RETURN TO WIDER CONTEXT OF OPEN DATA I have taken for granted the underlying premise : That opening up government data is A Good Thing . When we talk about this in the most general terms , I think that is acceptable . The principle of re-use of government data has actually been implemented in the law across Europe as a result of an EU directive. In the Nordic countries, opening up data fits seamlessly into the tradition of transparency in government with quite far-reaching freedom of information legislation. The right of access to database information in public sector agencies has indeed been added to the freedom of information act. It was a logical step. But advancing from these very basic principles, there are plenty of other issues to address . When we get so far as to having more data at our disposal, what will we do with them?
This mashup was created by an IT developer in Britain immediately after membership lists of BNP were leaked and posted online a little more than a year ago. By using a standard Google Maps template, it makes it look like the BNP has taken over the UK completely. Criticized for various reasons, and the creator decided to take it down again . The data were stolen, confidential and not government data, and posting them online was definitely breaching these people's right to privacy. Some people, when they got hold of these data, were so eager to use them in their fight against the BNP that they forgot all about the usual privacy concerns . BUT: Public sphere worked. Extreme example, but interesting in our context. In less controversial areas, we risk ending up with misleading information instead of gaining insight from the mashup of different data sources. The concern that "giving us our data" will result in confusion was also frequently mentioned by the civil servants we talked to. But is it desirable or even possible to lock up data sources? It is hard to find convincing arguments for that. Just as the means of producing and distributing news and information now are available to all, data will also be at our fingertips. Our job must be to work for good tools, good practices and good results.

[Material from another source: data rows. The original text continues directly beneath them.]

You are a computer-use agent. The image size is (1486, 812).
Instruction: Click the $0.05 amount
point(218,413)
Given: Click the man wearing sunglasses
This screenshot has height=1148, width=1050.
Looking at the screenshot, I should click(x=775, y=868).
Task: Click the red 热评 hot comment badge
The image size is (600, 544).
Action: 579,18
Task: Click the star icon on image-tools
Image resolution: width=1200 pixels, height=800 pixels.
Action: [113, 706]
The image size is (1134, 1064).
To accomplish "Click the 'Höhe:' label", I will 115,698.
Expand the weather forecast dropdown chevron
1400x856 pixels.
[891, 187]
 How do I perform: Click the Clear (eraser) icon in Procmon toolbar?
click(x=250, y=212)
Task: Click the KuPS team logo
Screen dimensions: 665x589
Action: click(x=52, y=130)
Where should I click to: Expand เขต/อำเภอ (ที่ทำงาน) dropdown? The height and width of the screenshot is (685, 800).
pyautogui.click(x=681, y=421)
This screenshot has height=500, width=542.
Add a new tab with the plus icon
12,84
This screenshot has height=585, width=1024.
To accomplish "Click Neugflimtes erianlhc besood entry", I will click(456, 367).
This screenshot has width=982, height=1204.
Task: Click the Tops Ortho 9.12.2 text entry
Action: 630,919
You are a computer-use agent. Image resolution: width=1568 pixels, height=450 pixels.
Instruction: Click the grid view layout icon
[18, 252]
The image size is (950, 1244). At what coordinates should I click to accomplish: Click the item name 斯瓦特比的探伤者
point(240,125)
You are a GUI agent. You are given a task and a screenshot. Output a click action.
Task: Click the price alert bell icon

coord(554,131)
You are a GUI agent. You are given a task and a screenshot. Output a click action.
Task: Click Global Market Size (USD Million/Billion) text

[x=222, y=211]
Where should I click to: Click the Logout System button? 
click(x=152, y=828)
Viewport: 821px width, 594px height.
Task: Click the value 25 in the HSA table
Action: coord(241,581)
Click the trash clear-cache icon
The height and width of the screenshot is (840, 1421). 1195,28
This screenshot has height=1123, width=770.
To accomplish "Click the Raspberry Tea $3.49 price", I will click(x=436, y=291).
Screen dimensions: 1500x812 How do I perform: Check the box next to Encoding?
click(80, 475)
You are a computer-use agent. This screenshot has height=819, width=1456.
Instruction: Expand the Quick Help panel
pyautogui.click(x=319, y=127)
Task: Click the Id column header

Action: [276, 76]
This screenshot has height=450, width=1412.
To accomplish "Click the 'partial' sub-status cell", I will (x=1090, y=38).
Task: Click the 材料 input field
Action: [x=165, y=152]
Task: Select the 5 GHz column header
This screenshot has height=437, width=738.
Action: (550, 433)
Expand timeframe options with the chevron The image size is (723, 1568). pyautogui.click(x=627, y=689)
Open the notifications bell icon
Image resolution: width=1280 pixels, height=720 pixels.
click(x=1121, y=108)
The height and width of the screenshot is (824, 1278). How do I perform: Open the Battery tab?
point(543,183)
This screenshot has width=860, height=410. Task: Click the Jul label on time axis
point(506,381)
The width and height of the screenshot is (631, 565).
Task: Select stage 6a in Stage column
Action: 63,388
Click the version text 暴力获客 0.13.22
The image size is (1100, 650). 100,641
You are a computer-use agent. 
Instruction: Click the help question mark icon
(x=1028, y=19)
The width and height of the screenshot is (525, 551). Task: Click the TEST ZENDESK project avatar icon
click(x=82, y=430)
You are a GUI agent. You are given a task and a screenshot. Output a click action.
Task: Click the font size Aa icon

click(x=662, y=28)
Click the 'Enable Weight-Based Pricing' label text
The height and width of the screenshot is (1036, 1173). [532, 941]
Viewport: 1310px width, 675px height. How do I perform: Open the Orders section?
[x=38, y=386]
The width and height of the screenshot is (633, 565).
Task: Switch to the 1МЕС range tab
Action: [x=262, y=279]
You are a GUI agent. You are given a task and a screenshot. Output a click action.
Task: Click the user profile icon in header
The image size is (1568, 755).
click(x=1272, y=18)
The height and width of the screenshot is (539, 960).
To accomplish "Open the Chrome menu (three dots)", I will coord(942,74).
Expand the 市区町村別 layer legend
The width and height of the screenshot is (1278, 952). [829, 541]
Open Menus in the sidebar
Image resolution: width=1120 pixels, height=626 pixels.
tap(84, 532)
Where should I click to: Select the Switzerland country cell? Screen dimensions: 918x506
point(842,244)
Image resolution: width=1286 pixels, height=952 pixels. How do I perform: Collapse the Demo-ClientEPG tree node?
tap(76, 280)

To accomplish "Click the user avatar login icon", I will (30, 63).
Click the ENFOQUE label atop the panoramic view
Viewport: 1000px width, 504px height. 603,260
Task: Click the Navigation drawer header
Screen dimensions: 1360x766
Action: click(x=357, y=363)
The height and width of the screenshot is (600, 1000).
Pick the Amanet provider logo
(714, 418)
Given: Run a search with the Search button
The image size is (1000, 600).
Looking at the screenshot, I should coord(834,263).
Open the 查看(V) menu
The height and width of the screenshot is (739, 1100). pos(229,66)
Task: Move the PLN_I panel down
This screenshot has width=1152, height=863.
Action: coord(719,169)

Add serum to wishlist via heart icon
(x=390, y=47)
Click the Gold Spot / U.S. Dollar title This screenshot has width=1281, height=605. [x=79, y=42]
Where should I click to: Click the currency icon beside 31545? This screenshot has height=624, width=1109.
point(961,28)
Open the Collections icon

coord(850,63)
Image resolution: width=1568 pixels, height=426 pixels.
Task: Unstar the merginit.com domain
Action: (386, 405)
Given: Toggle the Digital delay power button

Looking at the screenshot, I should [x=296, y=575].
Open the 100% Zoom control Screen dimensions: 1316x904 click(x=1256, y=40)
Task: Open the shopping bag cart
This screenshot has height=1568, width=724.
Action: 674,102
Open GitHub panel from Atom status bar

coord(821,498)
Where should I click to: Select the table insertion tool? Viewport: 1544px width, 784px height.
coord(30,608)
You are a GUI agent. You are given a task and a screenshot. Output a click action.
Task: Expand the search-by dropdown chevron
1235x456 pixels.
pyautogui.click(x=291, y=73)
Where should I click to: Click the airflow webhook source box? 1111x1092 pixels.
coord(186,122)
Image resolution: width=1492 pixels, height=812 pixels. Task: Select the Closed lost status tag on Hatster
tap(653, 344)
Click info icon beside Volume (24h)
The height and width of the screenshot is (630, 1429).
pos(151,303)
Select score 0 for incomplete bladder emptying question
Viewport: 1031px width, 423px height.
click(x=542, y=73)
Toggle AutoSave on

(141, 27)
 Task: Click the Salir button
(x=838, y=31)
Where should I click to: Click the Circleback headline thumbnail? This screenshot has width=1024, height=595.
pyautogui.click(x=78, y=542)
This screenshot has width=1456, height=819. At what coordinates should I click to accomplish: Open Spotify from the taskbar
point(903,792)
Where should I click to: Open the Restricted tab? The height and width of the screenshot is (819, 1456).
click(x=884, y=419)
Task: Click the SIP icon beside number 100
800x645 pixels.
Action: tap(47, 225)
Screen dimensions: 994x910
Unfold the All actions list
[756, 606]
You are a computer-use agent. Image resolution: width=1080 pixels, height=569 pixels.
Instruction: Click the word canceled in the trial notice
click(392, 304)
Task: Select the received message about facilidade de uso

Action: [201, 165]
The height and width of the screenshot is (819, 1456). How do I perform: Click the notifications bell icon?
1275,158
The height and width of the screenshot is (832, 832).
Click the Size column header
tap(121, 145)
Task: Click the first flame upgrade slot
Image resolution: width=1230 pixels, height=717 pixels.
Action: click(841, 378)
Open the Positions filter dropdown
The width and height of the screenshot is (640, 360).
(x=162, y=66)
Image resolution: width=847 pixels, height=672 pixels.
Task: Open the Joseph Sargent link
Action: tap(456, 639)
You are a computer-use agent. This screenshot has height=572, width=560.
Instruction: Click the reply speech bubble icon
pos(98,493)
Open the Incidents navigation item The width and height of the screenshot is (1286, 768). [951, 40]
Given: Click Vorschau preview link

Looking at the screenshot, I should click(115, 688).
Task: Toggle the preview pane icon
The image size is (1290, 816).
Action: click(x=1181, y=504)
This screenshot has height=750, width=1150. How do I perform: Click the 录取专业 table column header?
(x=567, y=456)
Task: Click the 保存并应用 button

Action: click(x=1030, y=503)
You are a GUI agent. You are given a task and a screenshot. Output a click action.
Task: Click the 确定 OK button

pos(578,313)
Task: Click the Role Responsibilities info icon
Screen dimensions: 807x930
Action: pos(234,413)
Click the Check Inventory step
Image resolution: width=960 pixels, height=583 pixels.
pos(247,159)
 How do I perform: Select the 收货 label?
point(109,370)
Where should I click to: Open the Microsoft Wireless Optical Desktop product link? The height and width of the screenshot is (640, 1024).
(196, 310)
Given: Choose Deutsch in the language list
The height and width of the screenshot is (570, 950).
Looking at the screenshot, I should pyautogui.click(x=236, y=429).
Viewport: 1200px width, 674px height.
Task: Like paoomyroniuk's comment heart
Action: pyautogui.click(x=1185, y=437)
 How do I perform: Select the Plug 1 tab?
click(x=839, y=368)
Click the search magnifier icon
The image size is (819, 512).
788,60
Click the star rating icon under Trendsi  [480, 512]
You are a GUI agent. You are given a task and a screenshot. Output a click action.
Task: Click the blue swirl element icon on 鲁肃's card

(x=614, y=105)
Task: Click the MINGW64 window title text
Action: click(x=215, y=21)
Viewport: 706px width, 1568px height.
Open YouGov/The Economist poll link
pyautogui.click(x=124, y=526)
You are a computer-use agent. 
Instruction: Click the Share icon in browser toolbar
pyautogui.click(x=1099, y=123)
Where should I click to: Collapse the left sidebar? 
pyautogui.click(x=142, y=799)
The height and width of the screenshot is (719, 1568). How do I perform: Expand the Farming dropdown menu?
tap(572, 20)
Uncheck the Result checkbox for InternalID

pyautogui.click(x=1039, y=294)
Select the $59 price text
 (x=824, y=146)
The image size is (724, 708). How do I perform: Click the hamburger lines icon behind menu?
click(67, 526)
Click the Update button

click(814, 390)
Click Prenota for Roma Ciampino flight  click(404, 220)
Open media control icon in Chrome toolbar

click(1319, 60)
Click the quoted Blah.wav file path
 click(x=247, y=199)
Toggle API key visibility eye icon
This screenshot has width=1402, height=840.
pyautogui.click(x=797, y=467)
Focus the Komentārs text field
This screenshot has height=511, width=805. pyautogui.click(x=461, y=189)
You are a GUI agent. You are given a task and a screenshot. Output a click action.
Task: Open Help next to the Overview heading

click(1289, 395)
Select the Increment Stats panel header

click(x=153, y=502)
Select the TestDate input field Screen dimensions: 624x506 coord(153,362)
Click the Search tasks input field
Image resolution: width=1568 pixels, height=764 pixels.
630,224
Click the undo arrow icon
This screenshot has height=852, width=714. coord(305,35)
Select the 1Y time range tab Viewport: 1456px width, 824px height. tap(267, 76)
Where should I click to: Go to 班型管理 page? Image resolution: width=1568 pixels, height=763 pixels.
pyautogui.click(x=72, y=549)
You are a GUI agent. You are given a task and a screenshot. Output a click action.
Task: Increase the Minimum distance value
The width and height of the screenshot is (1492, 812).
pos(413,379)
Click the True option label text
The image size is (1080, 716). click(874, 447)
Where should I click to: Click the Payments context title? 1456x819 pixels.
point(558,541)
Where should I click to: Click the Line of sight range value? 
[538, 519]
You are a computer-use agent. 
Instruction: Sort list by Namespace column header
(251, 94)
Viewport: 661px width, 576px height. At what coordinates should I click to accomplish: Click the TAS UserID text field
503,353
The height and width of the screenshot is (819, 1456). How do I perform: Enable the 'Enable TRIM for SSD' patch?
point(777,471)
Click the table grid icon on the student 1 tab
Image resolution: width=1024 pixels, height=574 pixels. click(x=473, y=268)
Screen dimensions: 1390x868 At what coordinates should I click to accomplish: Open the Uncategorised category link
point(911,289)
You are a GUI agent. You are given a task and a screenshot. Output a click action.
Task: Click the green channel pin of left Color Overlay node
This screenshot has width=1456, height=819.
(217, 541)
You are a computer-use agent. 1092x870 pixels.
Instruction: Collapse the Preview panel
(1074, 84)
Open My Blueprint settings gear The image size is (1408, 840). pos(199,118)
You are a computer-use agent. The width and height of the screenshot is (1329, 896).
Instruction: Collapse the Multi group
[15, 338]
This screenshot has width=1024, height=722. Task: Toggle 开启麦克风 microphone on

And we must keep the debates going. This is one way to frame them. GOOD PRACTICES: Create good examples, display them, criticize the bad. EMERGING COMMUNITY: You notice that there is already a very active community, how to knit them closer together? I hope we will cover some of these questions today, and I'm sure we will hear about many good examples of what can be done with public sector data. This is a question of opening up not only the public sector and politics, but also journalism itself . Opening up by letting other groups perform journalism-related work, and opening up by displaying our own data sources and inspire readers, users and citizens to work together with us.